There is, of course, a simple solution to financing charity care in Louisiana: Instead of relying on an antiquated safety-net model, the state could simply accept federal dollars and extend Medicaid coverage to low-income adults. But an effort to do just that died Monday on the Senate floor on a 15-22 vote.
Legislature eyes new amnesty program for tax scofflaws
Louisiana’s ongoing budget problems have given rise to yet another attempt to convince tax deadbeats to settle their accounts with the state. As Jeremy Alford reports in Lapolitics, the state hopes to raise $100 million through its latest tax amnesty program, which cleared its first committee hurdle on Monday. The latest deal involves giving even more generous terms than the state offered last year to entice corporations to pay what they owe. “While the Department of Revenue has not yet scheduled the 2014 tax amnesty program, it’s expected to be slated for the fall. Unlike last year’s two-month program, this year’s incarnation will be only one month. Still, there’s a great deal in the legislation to convince taxpayers to address their late and overdue payments. Rather than sticking with the 15 percent waiver for penalties, [Rep. Joel] Robideaux’s bill increases the threshold to 67 percent for penalties and 33 percent for interest.”

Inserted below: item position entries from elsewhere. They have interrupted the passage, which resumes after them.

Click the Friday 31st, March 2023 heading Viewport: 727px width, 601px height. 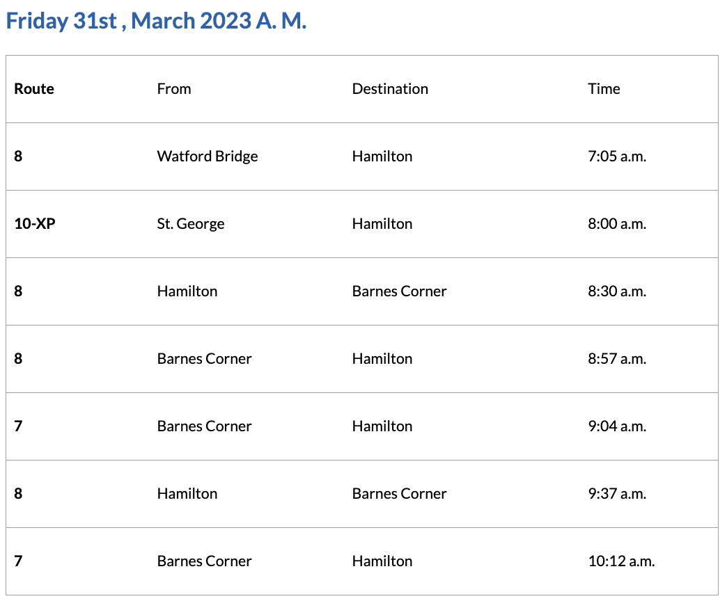point(156,21)
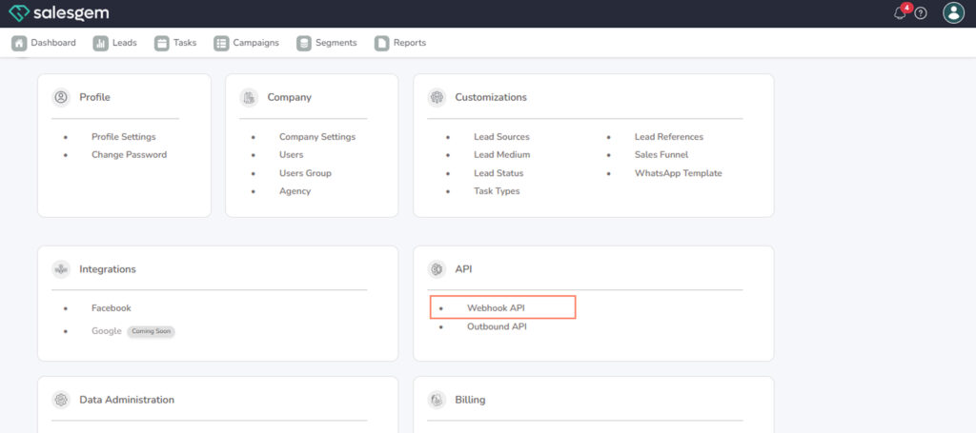The image size is (976, 433).
Task: Click the Company card icon
Action: (249, 97)
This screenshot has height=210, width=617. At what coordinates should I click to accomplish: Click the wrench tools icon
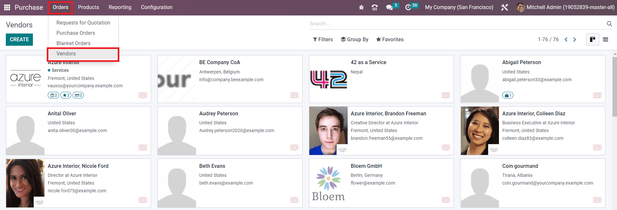coord(504,7)
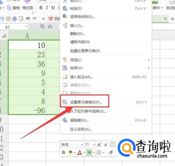Viewport: 175px width, 166px height.
Task: Toggle Bold in the floating mini toolbar
Action: [x=63, y=152]
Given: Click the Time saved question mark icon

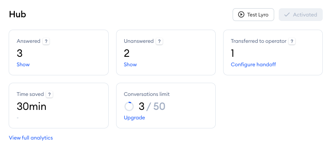Looking at the screenshot, I should [x=49, y=94].
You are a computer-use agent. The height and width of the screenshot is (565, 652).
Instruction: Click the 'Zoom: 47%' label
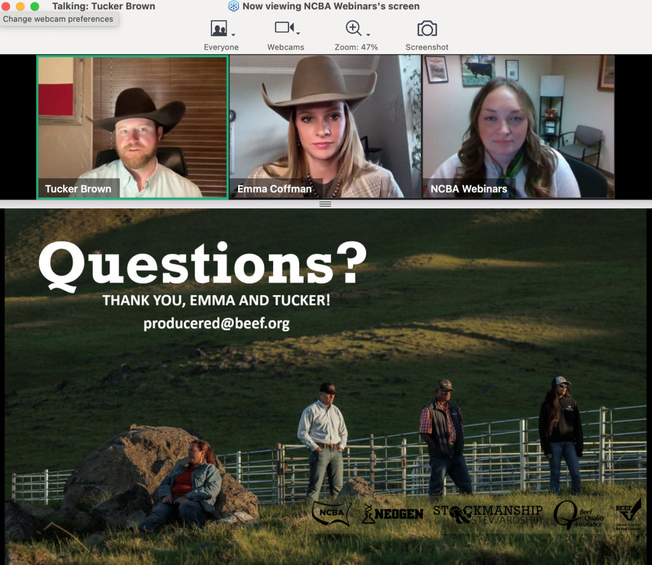356,47
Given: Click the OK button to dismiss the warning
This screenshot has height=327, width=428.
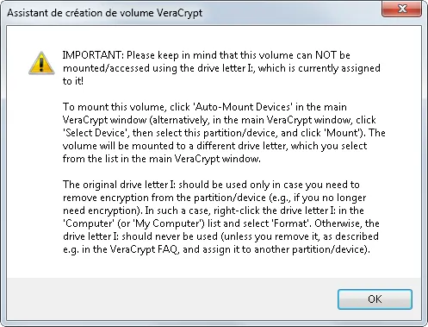Looking at the screenshot, I should [x=375, y=299].
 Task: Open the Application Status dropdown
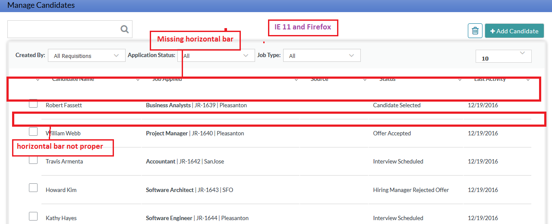tap(216, 56)
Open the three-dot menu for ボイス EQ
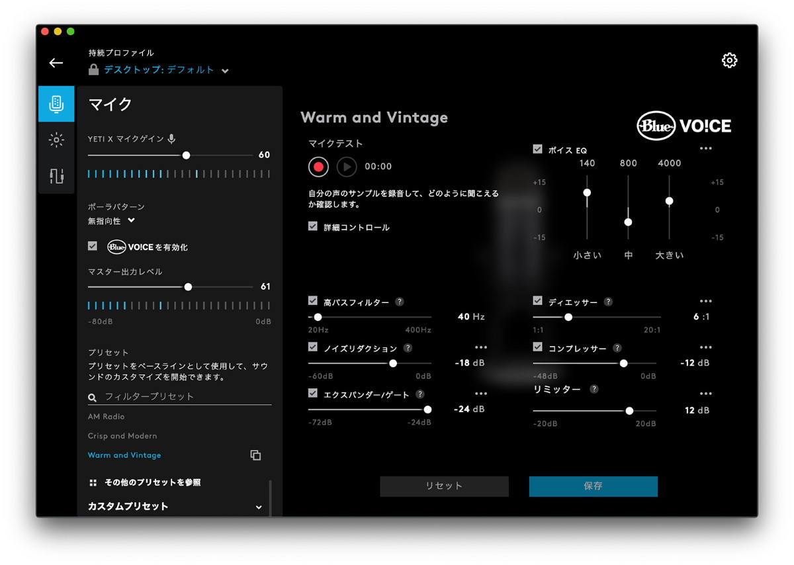The image size is (794, 565). click(705, 148)
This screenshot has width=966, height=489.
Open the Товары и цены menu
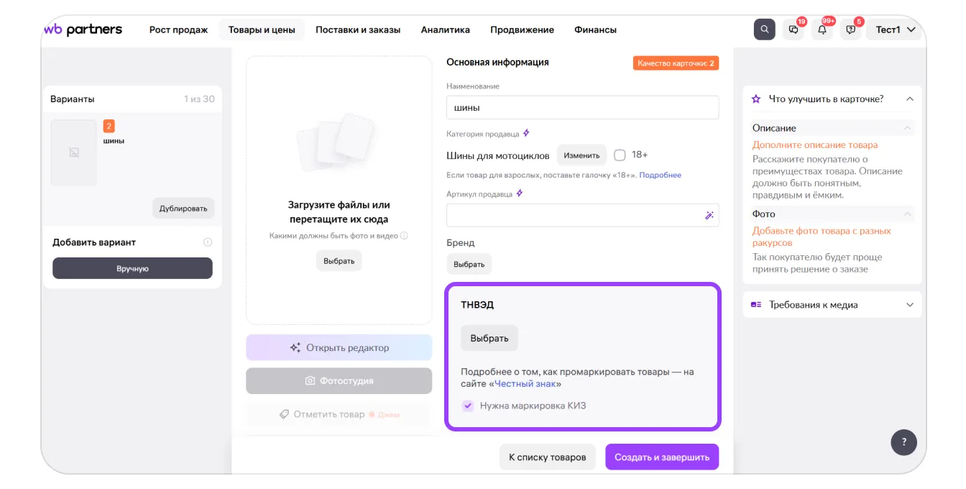(262, 29)
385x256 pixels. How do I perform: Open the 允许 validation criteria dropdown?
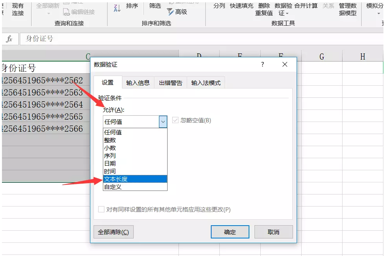tap(163, 121)
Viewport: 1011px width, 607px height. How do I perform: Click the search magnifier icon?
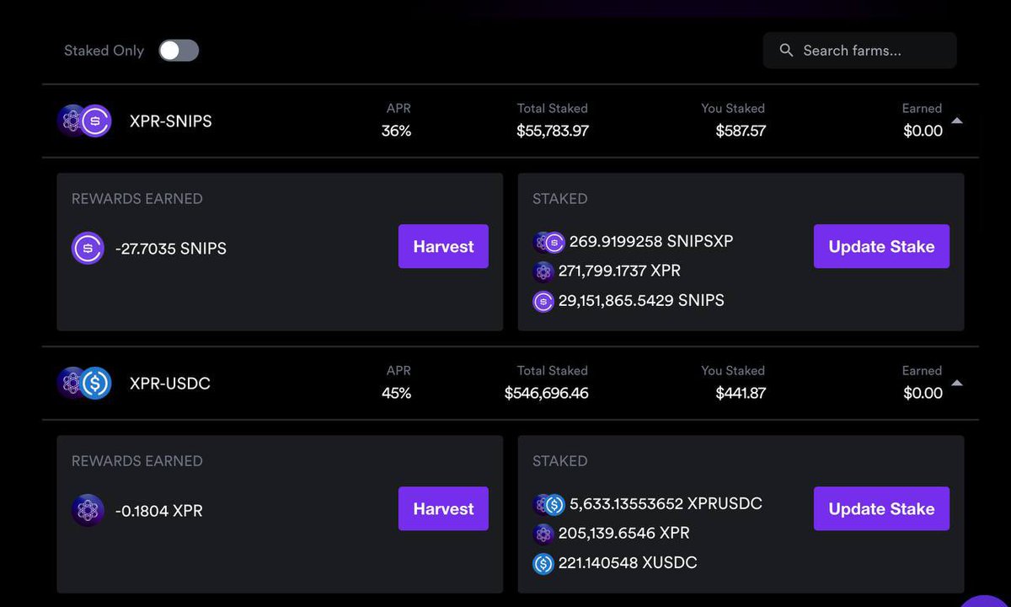point(786,51)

Study: Health insurance can be a lifesaver
A new study looking at the effects of the 2006 health insurance reforms in Massachusetts found that covering the uninsured leads to lower rates of death. The Massachusetts law, which provided near-universal coverage in that state by requiring most adults to carry health insurance, was the model for the federal Affordable Care Act. “The study tallied deaths in Massachusetts from 2001 to 2010 and found that the mortality rate — the number of deaths per 100,000 people — fell by about 3 percent in the four years after the law went into effect. The decline was steepest in counties with the highest proportions of poor and previously uninsured people. In contrast, the mortality rate in a control group of counties similar to Massachusetts in other states was largely unchanged. A national 3 percent decline in mortality among adults under 65 would mean about 17,000 fewer deaths a year.”